I/O 08/September/2022
Digitalstrategie und Digitalisierungsumsetzung / Was tun? / Propaganda & Desinformation
Hallo - und erst einmal Entschuldigung für den Ausfall vergangene Woche und die leichte Verspätung in dieser Woche (falls es jemand gemerkt haben sollte). Es ist im Moment eine Menge zu tun, außerdem beginnt der parlamentarische Betrieb hier in Berlin wieder. Es kann also zeitlich etwas luftiger werden zwischen den neuen Ausgaben.
Ein Produkt dieser Mühen ist mein 18-minütiger Deutschlandfunk-Hintergrund zur Schnittstelle von Geo- und Digital-/Technologiepolitik im Deutschlandfunk (siehe auch #27). Mehr dazu aber nächste Woche nochmal.
Digitalstrategie und Digitalumsetzung
Zur Digitalstrategie der Bundesregierung war ich vergangene Woche auch unterwegs, hier im Kommentar, hier im Gespräch mit dem geschätzten Falk, der da noch deutlich tiefer eingetaucht ist. Eigentlich ist alles gesagt - das mediale Echo war so durch die Bank negativ, dass es fast schon wieder wie das übliche reflexhafte Digitalpolitik-Bashing klang, das mich so langweilt. Allerdings ist die Kritik leider gerechtfertigt, auch wenn nicht alles schlecht ist.

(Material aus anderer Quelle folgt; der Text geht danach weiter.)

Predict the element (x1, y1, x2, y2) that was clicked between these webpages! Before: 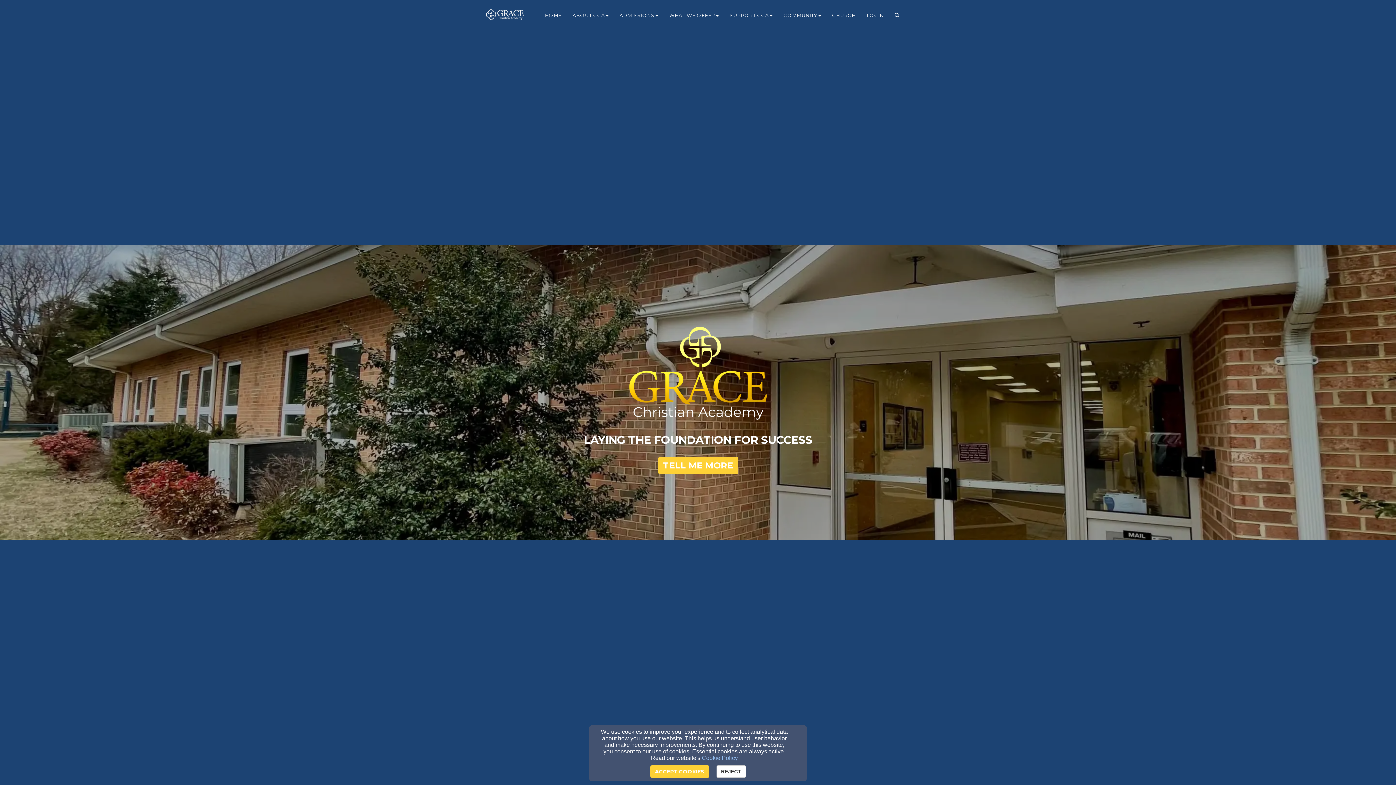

Ich will noch einmal auf das Thema Umsetzung kommen, speziell bei der Digitalisierung des Staatswesens und öffentlicher Systeme/Dienstleistungen selbst: Denn Strategiepapiere alleine, selbst wenn sie ihre Urheber in einigen Aspekten die Umsetzung messbar machen, macht noch keine praxistauglichen Politikfeld- und Projektmanagement.
Ende August wurde dazu passend eine Umfrage unter Führungskräften der öffentlichen Verwaltung veröffentlicht (Boston Consulting Group und Hertie School). Und dort ist ebenfalls deutlich zu erkennen: Strategien erarbeiten, das klappt gut. Bei der Umsetzung sieht es dann deutlich dünner aus:
Ressourcen und Strukturen, damit sind in der letzten Frage die beiden Kernprobleme benannt, wobei die Strukturen in meinen Augen den großen Ressourcenaufwand bedingen.

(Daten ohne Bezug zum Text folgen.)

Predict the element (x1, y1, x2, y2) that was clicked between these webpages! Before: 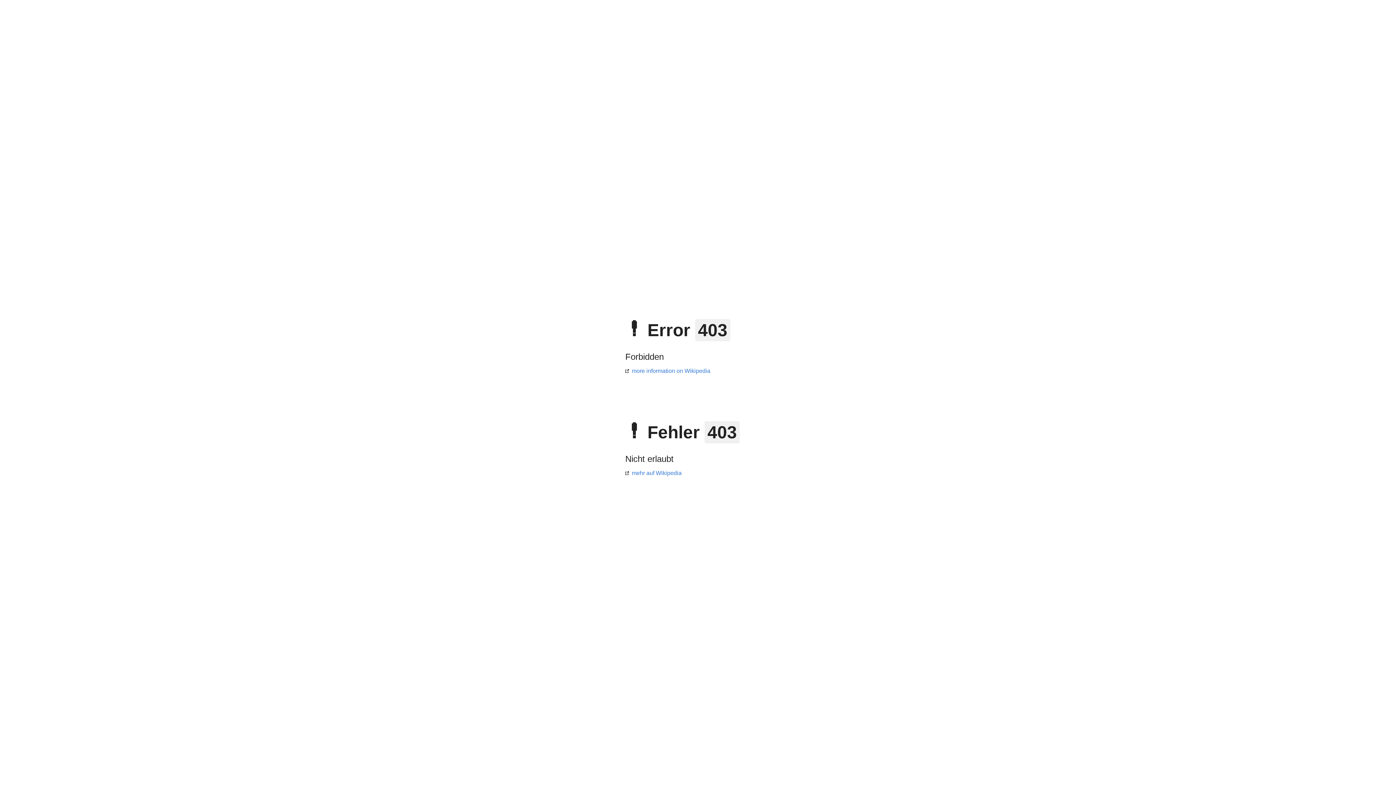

Ich habe im Kontext Verwaltungsdigitalisierung hier wie auch im Podcast letzte Woche immer wieder gesagt: Man wird sich in dieser Legislaturperiode wahrscheinlich weiterhin an der bestehenden Komplexität abarbeiten (Hi, Onlinezugangsgesetz 2.0!), ohne wie gewünscht mit einem leistungsfähigen Frontend (Online-Bürgerdienste) wie Backend (volldigitalisierte Verwaltungsvorgänge) in die Fläche zu kommen. Und dann muss man sich wahrscheinlich 2025, unabhängig von den Farben der nächsten Koalition, dann doch mal eine Staats- und Föderalismusreform in den Koalitionsvertrag schreiben.
Denn je weiter die Zeit fortschreitet, desto weniger bringen uns Platzhalter-Veranstaltungen wie dem Föderalismusdialog, kleineren Maßnahmen wie mehr Mehrheitsentscheidungen im IT-Planungsrat (theoretisch wünschenswert) oder mutigere Korrekturen am IT-Staatsvertrag voran. Allerdings wären solche Reformen - siehe Föderalismusreform II, die ja die Grundlage der Bund-Länder-Digitalisierungszusammenarbeit bildet - weder dankbar, noch sind das in der Regel große Würfe.
Aber ich hoffe wirklich, dass mein beschriebenes Szenario zu pessimistisch ist und man noch die richtige Abbiegung nimmt.
Was tun?
Der Titel stammt in diesem Fall nicht von Wladimir Iljitsch Lenin, sondern von L.M. Sacasas - eine meiner inspirierendsten Quellen, wenn es um kluge Technologiekritik geht.
In seinem fragmentarischen Essay reißt er das große Thema an, wie es mit unserer Verantwortung steht, Veränderung durch eigene Handlungen einzuleiten. Wir haben diese Diskussion ja derzeit oft im Klima- und aktuelle Energie-Kontext, aber hier geht es um Digitaltechnologien.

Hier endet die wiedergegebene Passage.